W Moskwie spędziliśmy 4 dni. Spaliśmy w hotelu w centrum Moskwy. Panie etażowe pilnowały nie tylko porządku ale i moralności gości. Panowie byli na innym piętrze niż panie. Na wszelki wypadek. Etażowe również zajmowały się handlem. Wiedziały co kto ma w bagażu i proponowały jakąś cenę. Kilka kremów i okulary słoneczne poszły od ręki. Niewiele tego było, ale starczyło na złoty pierścionek, który na granicy dałam do oclenia. Cała wycieczka się ze mnie śmiała. Oni przemycali dużo złota.
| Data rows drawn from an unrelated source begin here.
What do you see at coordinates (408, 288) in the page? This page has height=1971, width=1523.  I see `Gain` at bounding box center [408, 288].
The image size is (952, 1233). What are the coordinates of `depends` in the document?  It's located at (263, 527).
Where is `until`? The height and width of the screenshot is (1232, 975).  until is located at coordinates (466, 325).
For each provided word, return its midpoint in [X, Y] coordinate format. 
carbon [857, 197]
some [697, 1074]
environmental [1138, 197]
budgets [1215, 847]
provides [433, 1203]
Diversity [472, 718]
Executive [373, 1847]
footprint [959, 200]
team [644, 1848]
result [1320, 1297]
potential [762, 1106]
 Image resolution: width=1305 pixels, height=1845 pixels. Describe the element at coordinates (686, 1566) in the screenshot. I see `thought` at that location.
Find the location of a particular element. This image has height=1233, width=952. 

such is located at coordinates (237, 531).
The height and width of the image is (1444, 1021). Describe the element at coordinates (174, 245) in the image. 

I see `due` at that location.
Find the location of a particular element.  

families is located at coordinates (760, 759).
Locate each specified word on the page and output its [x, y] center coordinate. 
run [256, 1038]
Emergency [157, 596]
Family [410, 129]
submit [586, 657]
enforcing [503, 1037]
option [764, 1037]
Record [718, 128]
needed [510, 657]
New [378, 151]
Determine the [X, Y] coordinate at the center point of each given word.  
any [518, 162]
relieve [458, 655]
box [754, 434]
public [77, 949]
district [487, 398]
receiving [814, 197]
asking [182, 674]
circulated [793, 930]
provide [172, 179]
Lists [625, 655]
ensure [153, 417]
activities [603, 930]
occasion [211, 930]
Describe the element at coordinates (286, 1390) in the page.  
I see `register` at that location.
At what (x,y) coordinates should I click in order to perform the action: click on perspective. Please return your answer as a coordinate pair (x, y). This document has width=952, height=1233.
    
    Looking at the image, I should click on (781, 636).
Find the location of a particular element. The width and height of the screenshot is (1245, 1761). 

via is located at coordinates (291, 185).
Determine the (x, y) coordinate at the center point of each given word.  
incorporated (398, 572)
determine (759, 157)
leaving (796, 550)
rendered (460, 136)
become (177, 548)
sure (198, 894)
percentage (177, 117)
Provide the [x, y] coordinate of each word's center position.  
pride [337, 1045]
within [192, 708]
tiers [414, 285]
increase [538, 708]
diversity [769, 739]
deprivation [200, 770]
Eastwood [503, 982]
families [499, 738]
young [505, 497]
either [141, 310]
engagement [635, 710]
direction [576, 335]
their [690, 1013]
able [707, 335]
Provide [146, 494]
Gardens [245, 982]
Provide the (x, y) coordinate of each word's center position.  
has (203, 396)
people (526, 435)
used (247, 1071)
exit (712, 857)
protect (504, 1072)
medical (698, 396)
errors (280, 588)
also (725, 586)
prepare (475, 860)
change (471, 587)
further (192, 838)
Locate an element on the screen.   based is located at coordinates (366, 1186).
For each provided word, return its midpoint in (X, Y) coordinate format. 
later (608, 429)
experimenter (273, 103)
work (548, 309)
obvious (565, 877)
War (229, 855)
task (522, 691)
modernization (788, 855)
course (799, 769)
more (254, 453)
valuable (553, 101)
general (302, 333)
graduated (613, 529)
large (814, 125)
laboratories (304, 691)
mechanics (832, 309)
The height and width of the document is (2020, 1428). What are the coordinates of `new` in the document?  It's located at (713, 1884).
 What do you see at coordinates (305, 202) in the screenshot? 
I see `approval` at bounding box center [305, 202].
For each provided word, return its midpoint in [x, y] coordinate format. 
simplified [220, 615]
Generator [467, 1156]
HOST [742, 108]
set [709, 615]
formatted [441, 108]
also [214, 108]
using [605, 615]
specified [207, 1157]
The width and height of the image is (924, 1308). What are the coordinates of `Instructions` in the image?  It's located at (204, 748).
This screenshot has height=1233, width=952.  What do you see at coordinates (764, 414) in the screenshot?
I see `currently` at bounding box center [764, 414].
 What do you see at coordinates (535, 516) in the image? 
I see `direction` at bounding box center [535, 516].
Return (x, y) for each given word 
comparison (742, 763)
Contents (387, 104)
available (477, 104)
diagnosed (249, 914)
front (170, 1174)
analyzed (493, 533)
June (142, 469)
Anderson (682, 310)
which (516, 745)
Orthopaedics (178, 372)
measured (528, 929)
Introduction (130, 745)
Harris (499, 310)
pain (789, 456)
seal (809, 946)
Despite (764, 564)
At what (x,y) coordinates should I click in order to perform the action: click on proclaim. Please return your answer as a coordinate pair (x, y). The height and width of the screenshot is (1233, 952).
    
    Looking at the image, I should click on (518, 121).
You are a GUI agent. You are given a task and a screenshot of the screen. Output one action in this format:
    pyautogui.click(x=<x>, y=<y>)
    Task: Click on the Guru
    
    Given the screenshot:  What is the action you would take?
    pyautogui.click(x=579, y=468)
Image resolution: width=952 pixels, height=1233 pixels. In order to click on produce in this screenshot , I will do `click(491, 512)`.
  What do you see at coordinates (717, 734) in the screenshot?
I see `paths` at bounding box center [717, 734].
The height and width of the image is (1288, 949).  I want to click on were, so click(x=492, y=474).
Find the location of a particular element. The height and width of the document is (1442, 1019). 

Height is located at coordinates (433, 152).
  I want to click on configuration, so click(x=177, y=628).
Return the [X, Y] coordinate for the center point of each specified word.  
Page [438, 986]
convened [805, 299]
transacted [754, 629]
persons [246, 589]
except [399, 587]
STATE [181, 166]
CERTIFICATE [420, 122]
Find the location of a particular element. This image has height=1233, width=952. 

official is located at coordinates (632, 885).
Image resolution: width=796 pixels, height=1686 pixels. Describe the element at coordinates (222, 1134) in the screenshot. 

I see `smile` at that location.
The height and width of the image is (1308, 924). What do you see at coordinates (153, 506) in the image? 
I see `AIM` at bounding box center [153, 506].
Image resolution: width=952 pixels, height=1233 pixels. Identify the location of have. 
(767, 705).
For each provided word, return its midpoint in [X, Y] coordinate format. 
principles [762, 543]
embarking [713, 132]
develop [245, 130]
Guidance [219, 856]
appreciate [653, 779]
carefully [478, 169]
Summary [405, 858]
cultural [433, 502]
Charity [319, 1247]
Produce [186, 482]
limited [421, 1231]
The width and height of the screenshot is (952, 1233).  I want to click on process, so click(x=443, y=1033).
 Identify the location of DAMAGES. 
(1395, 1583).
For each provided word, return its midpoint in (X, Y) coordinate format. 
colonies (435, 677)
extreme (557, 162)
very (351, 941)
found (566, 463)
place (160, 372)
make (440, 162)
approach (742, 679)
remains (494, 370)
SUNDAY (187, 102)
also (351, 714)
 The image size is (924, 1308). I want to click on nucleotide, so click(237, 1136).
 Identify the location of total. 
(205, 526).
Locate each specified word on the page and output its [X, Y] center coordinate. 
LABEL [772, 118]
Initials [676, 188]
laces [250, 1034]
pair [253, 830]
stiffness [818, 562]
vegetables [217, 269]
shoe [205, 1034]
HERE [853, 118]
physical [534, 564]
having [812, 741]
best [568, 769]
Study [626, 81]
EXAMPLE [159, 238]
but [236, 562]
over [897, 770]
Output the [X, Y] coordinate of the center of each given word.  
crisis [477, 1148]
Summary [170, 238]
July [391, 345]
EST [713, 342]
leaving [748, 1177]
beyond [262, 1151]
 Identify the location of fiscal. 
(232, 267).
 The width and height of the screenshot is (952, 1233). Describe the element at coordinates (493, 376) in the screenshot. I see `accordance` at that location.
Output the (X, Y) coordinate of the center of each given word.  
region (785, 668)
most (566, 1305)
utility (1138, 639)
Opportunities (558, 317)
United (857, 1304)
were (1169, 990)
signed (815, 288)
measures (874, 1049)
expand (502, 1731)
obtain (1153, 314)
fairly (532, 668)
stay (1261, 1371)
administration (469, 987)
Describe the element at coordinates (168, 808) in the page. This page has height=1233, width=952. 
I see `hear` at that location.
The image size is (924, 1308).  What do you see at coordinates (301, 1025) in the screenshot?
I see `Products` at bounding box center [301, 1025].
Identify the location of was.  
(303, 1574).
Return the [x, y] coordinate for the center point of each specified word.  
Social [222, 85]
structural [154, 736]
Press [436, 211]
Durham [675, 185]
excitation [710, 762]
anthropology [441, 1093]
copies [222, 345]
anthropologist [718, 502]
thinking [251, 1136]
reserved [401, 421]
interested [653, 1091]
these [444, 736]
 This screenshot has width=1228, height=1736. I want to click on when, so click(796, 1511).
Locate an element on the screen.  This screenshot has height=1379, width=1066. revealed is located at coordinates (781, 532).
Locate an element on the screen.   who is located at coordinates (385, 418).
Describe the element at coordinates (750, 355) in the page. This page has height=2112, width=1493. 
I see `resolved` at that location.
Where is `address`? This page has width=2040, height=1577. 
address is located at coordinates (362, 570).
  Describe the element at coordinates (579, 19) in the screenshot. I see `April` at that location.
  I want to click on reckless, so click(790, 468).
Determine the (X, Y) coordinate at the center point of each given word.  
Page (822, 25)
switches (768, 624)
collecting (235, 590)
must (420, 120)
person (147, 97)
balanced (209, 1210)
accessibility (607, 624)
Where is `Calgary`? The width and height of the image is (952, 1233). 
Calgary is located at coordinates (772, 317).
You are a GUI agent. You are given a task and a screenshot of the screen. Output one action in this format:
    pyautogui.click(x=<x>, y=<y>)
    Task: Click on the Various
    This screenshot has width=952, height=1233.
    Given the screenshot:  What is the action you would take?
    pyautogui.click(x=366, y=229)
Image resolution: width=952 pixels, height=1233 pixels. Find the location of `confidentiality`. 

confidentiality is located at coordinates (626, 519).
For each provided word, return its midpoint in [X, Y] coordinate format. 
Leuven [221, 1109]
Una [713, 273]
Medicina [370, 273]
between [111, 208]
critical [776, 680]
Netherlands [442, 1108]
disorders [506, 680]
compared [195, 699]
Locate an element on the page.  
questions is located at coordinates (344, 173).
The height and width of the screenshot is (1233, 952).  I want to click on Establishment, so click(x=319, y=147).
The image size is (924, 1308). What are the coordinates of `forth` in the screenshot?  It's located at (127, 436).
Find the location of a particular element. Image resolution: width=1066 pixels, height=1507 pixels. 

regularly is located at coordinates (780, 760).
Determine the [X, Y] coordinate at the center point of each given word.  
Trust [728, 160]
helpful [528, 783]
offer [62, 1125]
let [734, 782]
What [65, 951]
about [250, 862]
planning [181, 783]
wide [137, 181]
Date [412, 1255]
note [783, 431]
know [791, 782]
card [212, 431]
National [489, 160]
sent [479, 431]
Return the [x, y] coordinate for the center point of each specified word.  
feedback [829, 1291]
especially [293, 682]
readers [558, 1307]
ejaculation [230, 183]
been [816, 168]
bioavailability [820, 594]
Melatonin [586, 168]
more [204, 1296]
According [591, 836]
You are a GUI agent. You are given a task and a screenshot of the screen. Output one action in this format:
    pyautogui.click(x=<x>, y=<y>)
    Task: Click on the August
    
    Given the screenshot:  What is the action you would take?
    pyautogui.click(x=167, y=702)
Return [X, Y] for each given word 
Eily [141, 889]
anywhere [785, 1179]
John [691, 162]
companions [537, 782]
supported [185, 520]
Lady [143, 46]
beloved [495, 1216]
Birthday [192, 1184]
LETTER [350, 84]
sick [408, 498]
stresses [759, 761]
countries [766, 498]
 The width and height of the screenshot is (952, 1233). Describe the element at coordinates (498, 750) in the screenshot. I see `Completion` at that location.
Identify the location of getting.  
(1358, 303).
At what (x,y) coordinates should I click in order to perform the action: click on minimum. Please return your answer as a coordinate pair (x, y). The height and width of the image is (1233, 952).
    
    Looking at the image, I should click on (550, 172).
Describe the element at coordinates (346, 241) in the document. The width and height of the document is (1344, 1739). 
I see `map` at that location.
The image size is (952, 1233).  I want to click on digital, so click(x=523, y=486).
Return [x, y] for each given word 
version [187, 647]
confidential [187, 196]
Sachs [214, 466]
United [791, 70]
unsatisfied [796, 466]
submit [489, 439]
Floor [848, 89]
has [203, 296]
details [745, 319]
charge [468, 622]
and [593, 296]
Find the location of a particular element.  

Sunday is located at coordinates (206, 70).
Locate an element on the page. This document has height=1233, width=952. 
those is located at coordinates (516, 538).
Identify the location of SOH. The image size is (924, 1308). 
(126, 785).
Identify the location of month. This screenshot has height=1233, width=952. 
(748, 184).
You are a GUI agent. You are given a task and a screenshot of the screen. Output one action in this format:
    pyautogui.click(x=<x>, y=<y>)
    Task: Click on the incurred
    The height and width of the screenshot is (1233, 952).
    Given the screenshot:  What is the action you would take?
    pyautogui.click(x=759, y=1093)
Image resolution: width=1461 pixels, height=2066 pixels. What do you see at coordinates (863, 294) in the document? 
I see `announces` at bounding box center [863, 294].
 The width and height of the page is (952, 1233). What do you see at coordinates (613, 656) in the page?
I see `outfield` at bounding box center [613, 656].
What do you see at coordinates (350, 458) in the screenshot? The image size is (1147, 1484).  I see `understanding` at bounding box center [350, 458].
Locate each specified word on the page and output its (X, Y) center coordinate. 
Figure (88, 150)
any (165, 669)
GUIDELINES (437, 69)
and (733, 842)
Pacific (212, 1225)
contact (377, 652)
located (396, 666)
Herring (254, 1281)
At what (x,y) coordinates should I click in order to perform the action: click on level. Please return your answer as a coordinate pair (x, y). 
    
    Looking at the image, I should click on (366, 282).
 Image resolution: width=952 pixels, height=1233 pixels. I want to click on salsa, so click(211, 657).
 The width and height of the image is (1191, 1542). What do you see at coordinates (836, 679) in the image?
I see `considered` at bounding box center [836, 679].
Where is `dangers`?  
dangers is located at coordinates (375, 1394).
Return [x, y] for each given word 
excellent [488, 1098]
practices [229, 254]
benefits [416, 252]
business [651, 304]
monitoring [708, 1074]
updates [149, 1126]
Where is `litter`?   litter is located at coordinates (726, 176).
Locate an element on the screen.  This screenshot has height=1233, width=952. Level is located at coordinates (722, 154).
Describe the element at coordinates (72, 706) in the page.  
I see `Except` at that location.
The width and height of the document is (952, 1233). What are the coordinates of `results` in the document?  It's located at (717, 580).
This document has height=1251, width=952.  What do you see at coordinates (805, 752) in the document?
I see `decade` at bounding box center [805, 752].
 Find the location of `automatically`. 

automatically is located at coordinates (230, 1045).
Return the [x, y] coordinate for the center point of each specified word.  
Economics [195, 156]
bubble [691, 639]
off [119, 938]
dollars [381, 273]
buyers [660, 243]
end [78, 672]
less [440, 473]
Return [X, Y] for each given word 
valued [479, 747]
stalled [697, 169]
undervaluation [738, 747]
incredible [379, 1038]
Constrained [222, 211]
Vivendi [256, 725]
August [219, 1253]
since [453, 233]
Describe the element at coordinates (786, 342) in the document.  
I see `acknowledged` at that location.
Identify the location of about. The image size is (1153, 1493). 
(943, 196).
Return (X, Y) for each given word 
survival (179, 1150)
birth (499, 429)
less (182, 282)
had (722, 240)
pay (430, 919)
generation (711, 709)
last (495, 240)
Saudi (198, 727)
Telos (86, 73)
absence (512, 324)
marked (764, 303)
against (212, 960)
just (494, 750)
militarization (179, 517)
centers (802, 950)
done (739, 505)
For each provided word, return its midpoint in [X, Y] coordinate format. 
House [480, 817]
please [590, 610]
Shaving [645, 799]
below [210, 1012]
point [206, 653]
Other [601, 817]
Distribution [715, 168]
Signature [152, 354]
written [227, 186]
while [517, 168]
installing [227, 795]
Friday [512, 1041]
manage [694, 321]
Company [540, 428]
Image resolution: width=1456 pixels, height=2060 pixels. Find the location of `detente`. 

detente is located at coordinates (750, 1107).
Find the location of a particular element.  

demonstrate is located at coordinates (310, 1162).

Umieszczali precjoza w najdziwniejszych miejscach. Z dobrym skutkiem.
W programie mieliśmy Kreml, chodziliśmy po Placu Czerwonym, ogladaliśmy sobór Wasilija Błogosławionego, staliśmy w bardzo długiej kolejce do Mauzoleum, w której obowiązywała cisza i odddanie wszystkich bagaży, torebek, parasolek i aparatów fotograficznych. To były takie czasy, że nie każdy miał aparat ( ja na przykład nie miałam). Lenin leżał sobie przykryty kocykiem do pasa. Odległość między nim a zwiedzającymi była tak duża, że trudno było dostrzec szczegóły.
Zwiedzaliśmy Galerię Trietiakowską i Muzeum Puszkina. To dla mnie było ważne. Malarstwo rosyjskie było moją pasją. Zbiory dzieł najwybitniejszych malarzy europejskich w Muzeum Puszkina też robiły wrażenie. Byliśmy na Wystawie Osiągnięć Gospodarki Narodowej ZSRR - to był taki pokaz wielkich możliwości gospodarki komunistycznej. Miało się to tak do rzeeczywistości jak pięść do nosa, bo najlepsze czasy powoli się kończyły. Zbliżała się Olimpiada w Moskwie i pierestrojka. W potęgę ZSRR coraz trudniej było wierzyć.
Miałam koleżankę w Moskwie. Miała na imię Ludmiła. Chciałyśmy się spotkać, ale ona akurat wyjeżdżała na wakacje do rodziny na Ukrainę. Jechałam do niej przez całą Moskwę metrem. Na dworcu koczowało mnóstwo osób. Ogromny dworzec. Wiem, że wyprawie tej towarzyszył duży stres. Miałam mało czasu, zostawiłam grupę za którą byłam odpowiedzialna, ale pokusa była silna. Szanse na odnalezienie sie w tym tłumie były nikłe, ale udało nam się spotkać i chwilę pogadać.
Pamięć ludzka jest zawodna. Co po 30 latach zostanie w Waszej pamięci?